The results of this study show that formal management control have an important role in managing R&D. It also explains how the system is adjusted to the business strategy of the studied firm. Different control systems (e.g. budget, project management) were found to be designed and used in different ways. This implies that it is not meaningful to discuss whether the entire control system of a firm is tight or loose and/or used interactively or diagnostically. Rather, the systems may demonstrate combinations of these characteristics. The control systems of the studied firm were found to be used differently in the project and the functional dimensions. The control systems were also designed and used in different ways at different organisational levels.

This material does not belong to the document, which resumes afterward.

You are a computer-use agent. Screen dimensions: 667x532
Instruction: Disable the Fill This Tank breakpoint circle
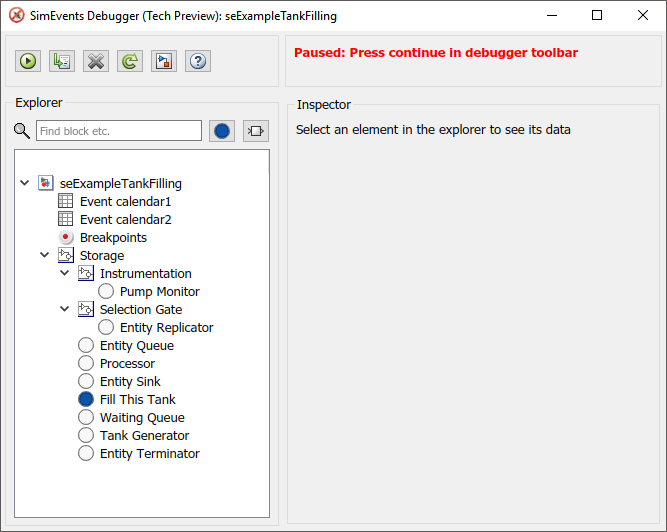86,400
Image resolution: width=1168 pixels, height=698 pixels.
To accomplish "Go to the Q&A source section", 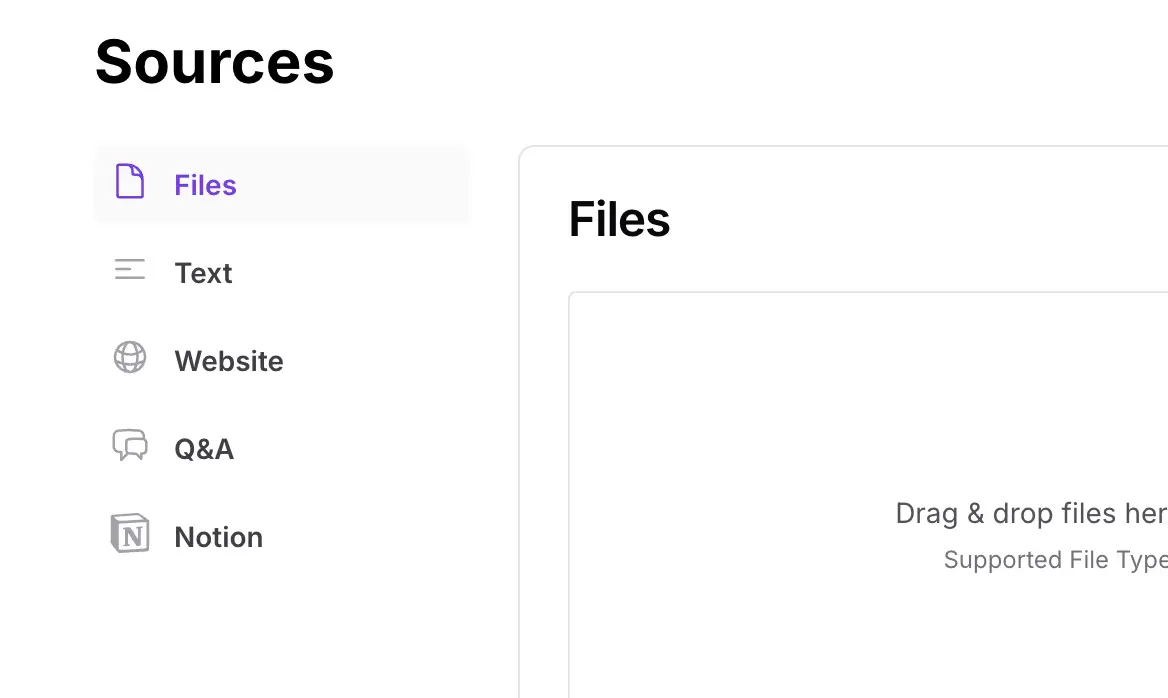I will click(x=204, y=449).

Comprehensive and rather detailed studies of control systems are called for in order to understand how they are designed and used in organisations. Such studies may explain some contradictory results in previous studies on how control systems are adjusted to business strategy.
Place, publisher, year, edition, pages
Linköping: Linköpings universitet , 2002. , 203 p.
Linköping Studies in Science and Technology. Thesis, ISSN 0280-7971 ; 958
IdentifiersURN: urn:nbn:se:liu:diva-42666Local ID: 67860ISBN: 91-7373-373-3OAI: oai:DiVA.org:liu-42666DiVA: diva2:263523
2002-11-01, John von Neumann (Belöningen), Hus B, Linköpings universitet, Linköping, 10:00 (Swedish)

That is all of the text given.